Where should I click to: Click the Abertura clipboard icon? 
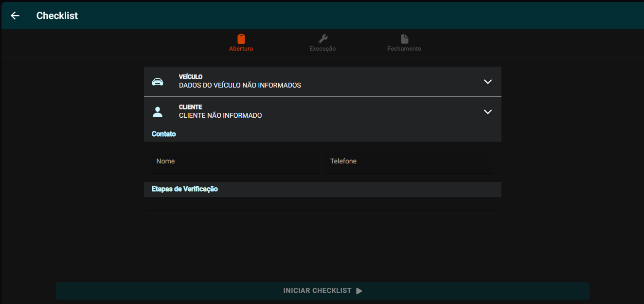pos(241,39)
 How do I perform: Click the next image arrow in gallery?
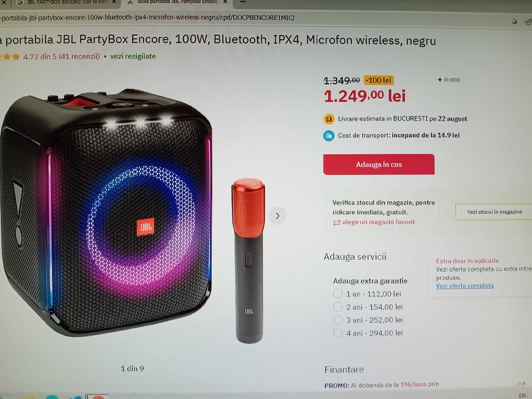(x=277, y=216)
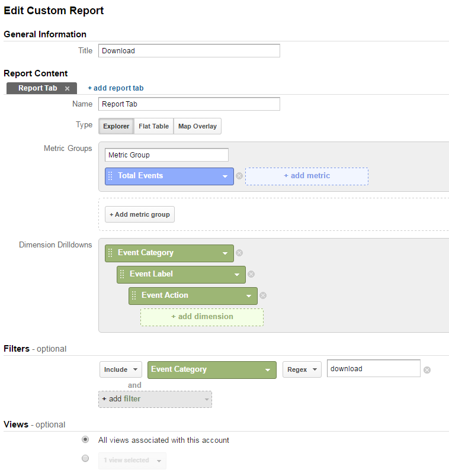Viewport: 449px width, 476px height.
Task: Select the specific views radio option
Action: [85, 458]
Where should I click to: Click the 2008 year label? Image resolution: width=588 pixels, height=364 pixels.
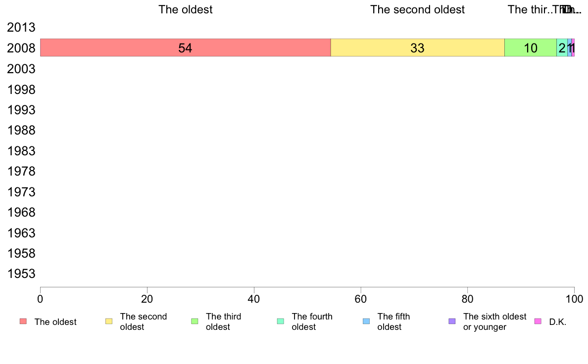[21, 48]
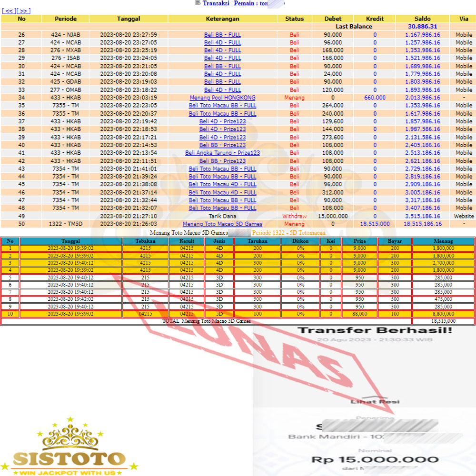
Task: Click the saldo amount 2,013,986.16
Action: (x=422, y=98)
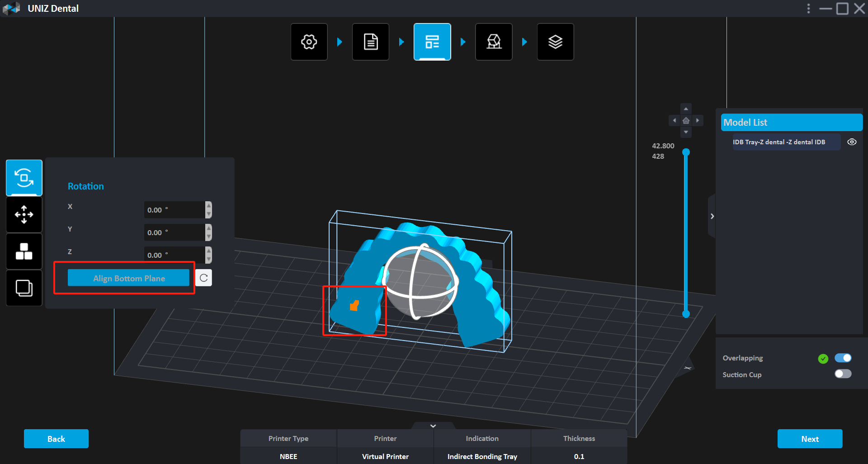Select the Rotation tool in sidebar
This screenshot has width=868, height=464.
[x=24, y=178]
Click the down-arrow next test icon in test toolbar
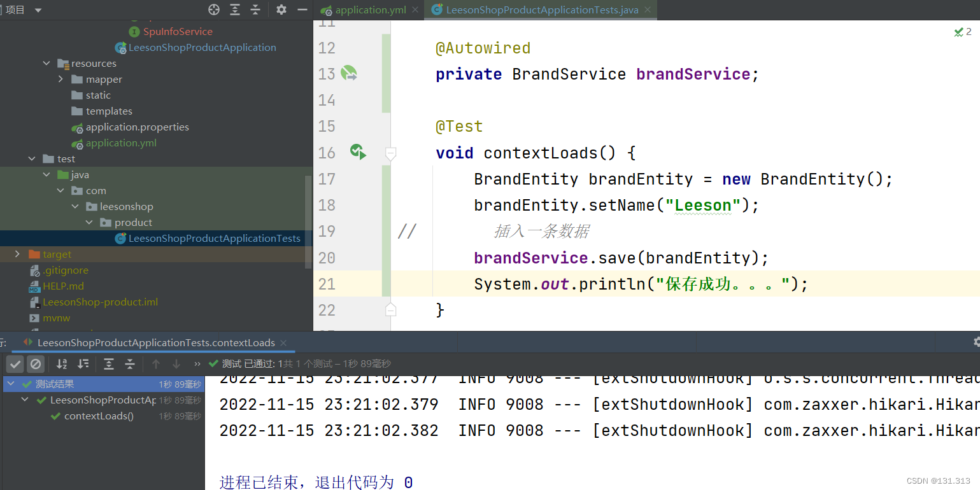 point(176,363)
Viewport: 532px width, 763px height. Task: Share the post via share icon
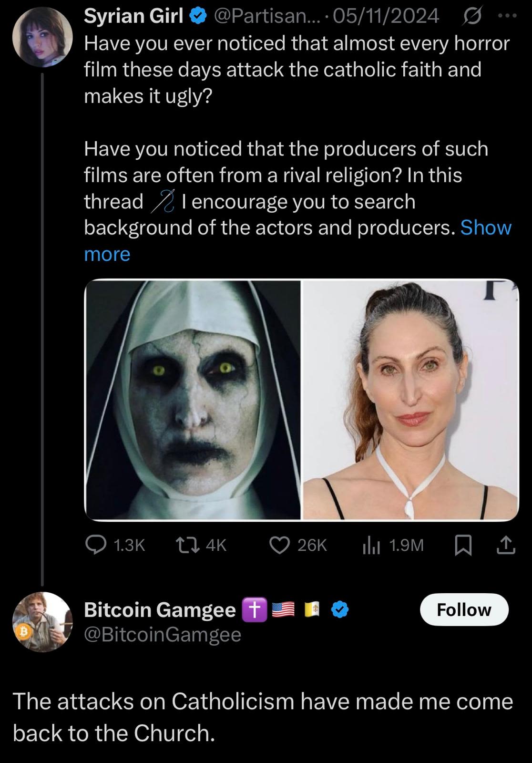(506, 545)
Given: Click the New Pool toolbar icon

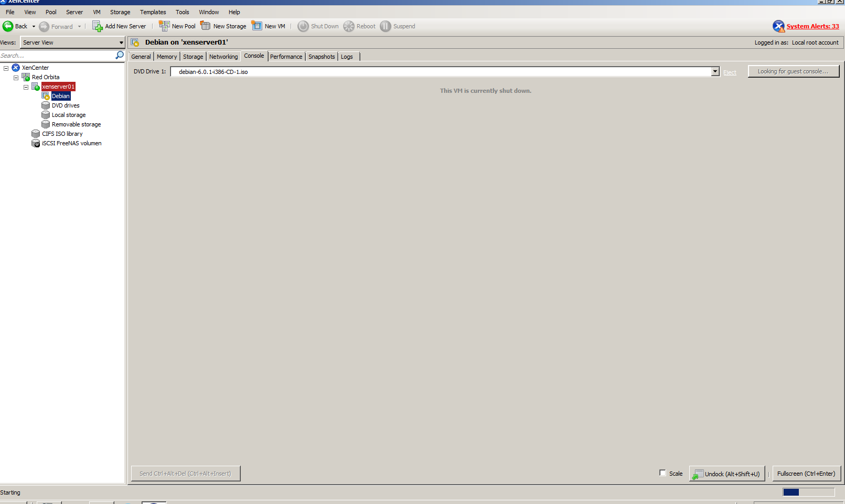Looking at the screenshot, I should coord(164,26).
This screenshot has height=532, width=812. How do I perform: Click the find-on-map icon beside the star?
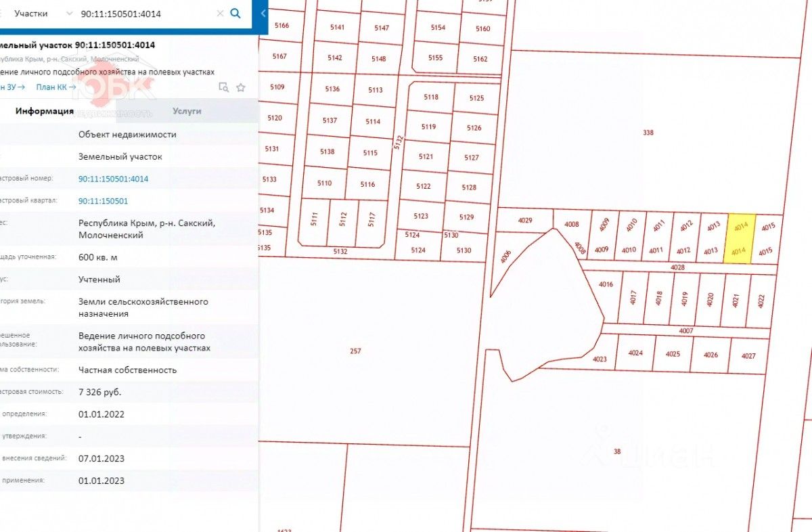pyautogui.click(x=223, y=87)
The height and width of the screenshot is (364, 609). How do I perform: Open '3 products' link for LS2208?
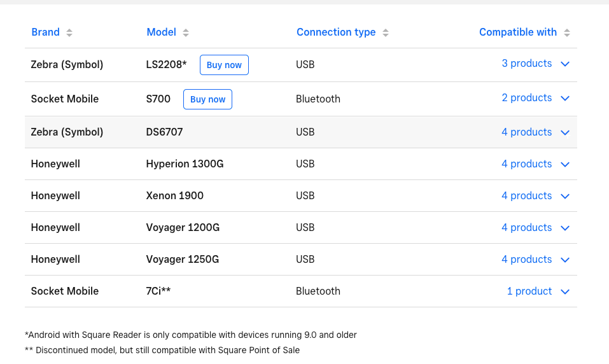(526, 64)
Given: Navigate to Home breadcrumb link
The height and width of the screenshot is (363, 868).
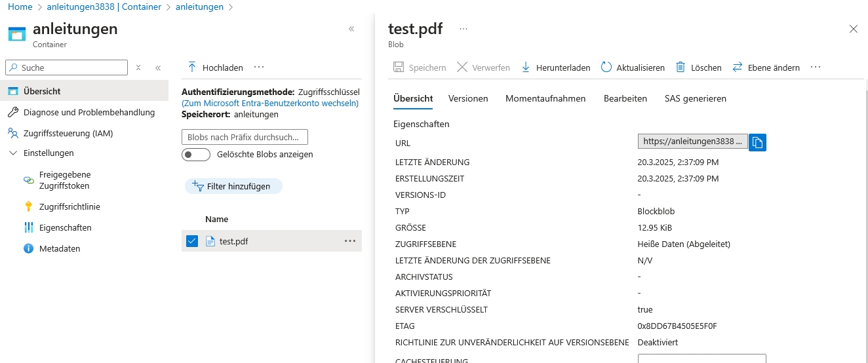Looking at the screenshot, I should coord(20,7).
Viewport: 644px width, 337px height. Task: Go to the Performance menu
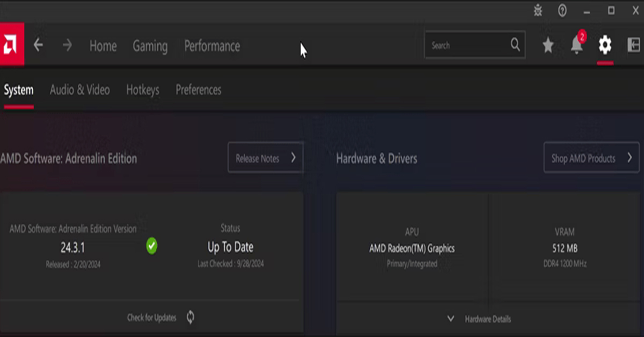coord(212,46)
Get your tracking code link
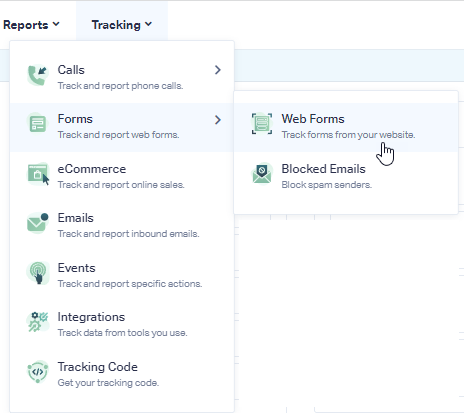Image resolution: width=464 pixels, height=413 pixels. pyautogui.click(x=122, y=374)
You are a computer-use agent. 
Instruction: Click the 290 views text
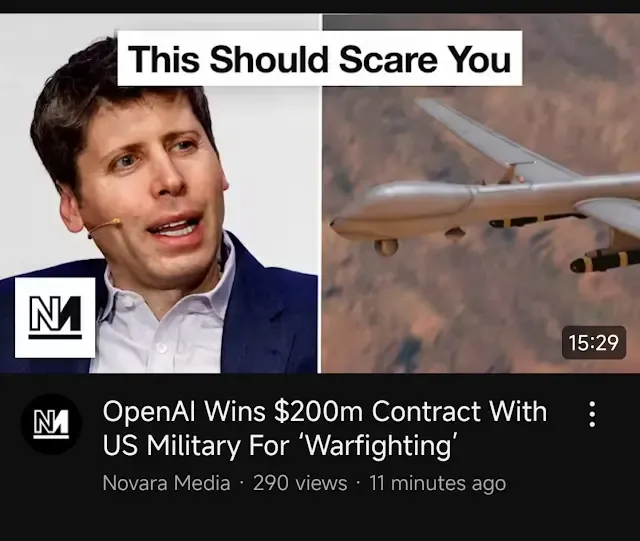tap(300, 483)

+--

All of the records must come back exactly as they stand, minus every picture.

Where should I click to: Click the Abertura clipboard icon? 
pos(241,39)
 How do I perform: Click the next image arrow in gallery?
(x=277, y=216)
Viewport: 449px width, 476px height.
Task: Select the specific views radio option
Action: [85, 458]
Where should I click to: Click the 2008 year label? Image resolution: width=588 pixels, height=364 pixels.
[21, 48]
Task: Click the saldo amount 2,013,986.16
Action: (x=422, y=98)
Select the Rotation tool in sidebar
This screenshot has width=868, height=464.
[x=24, y=178]
Click the down-arrow next test icon in test toolbar
 point(176,363)
Viewport: 532px width, 763px height. Task: Share the post via share icon
(506, 545)
Given: Click the New Pool toolbar icon

Looking at the screenshot, I should coord(164,26).
This screenshot has height=532, width=812. How do I perform: Click the find-on-map icon beside the star?
pyautogui.click(x=223, y=87)
The height and width of the screenshot is (364, 609). How do I perform: Open '3 products' link for LS2208?
(526, 64)
Given: Navigate to Home breadcrumb link
The height and width of the screenshot is (363, 868).
Looking at the screenshot, I should coord(20,7).
Viewport: 644px width, 337px height. Task: Go to the Performance menu
coord(212,46)
Get your tracking code link
Image resolution: width=464 pixels, height=413 pixels. pyautogui.click(x=122, y=374)
You are a computer-use agent. 
Instruction: Click the 290 views text
tap(300, 483)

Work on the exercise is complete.